Create a local .env.local from .env.example and fill in only the values you need for your machine.

Typical local simulation setup:

DATABASE_URL="file:./dev.db"
ANTHROPIC_API_KEY="sk-ant-..."
NEXT_PUBLIC_APP_NAME="StackGate"
NEXT_PUBLIC_PROVISIONING_MODE="simulation"
STACKGATE_PROVISIONING_PROVIDER="simulation"
AZURE_ENABLE_LIVE_PROVISIONING="false"
AZURE_SUBSCRIPTION_ID=""
AZURE_RESOURCE_GROUP="rg-stackgate-dev"
AZURE_LOCATION="centralus"
AZURE_POSTGRES_VERSION="16"

.env, .env.local, and local database files are intentionally ignored from git.

Guarded Azure Mode

StackGate ships with a guarded live Azure path for low-risk development requests. Everything else stays in simulation mode automatically.

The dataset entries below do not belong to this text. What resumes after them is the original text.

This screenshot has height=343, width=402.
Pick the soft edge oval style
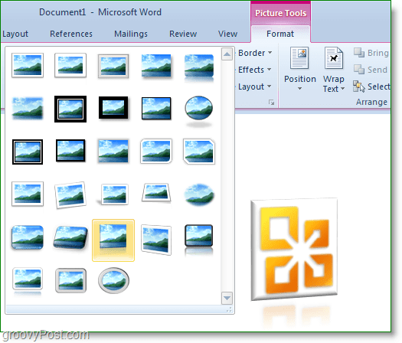199,194
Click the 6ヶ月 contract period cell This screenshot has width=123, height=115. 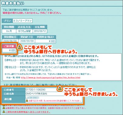(x=9, y=31)
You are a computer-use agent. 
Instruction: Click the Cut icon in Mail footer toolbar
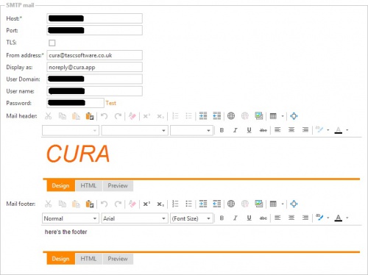tap(49, 204)
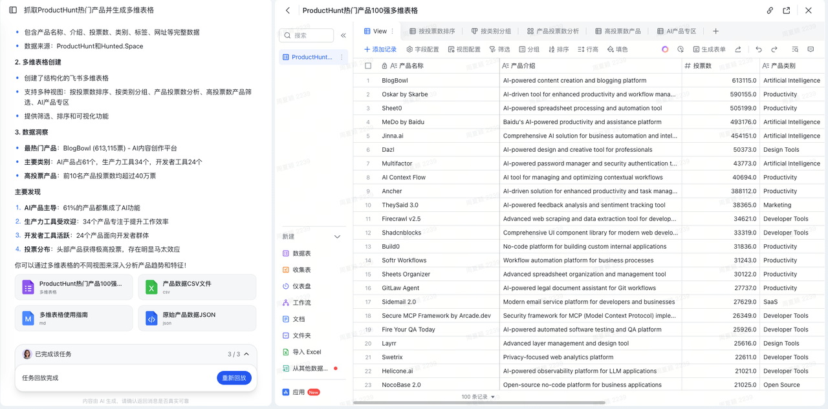Click the copy link icon in the header
828x409 pixels.
770,10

To enable the Azure adapter locally:

NEXT_PUBLIC_PROVISIONING_MODE="azure"
STACKGATE_PROVISIONING_PROVIDER="azure"
AZURE_ENABLE_LIVE_PROVISIONING="true"
AZURE_SUBSCRIPTION_ID="<your-subscription-id>"
AZURE_RESOURCE_GROUP="rg-stackgate-dev"
AZURE_LOCATION="centralus"
AZURE_POSTGRES_VERSION="16"
AZURE_CLI_PATH="C:\\Program Files\\Microsoft SDKs\\Azure\\CLI2\\wbin\\az.cmd"

The live Azure path is intentionally restricted to keep cost and blast radius low:

  • environment must be dev
  • compute tier must be Burstable
  • vCores must be 1 or 2
  • storage must be 32 GB
  • high availability must be disabled
  • networking must be public
  • exactly one restricted CIDR must be provided
  • data classification must be internal

Requests outside those bounds record a warning and fall back to simulation mode instead of provisioning live infrastructure.

Demo Accounts

  • Alice Chen - requester
  • Bob Martinez - approver
  • Carol Singh - admin

Smoke Test

With the app running locally, you can execute the workflow smoke test:

npm test

That script submits low, medium, and high-risk requests and verifies the expected approval and provisioning behavior.

Roadmap

  • Add retry operations and a scheduled job that runs the destroy-on-date decommission sweep automatically.
  • Back the SecretStore seam with a live Azure Key Vault implementation.
  • Run terraform plan/apply from the generated HCL behind the guarded provider path.
  • Expand the provisioning adapter interface beyond simulation and the current guarded Azure path.
  • Add persistent in-app notifications and unread state for requesters and approvers.
  • Add architecture diagrams and richer product demo assets.
  • Harden the live provider path with stronger cleanup, rollback, and budget-aware safeguards.

About

AI-assisted internal developer platform (Next.js 15 · Prisma · Claude) that turns plain-English PostgreSQL requests into policy-routed, auditable provisioning workflows: risk tiers, multi-stage approvals, generated Terraform, Key Vault secret references, and a full audit trail. Simulation-first with a guarded Azure path.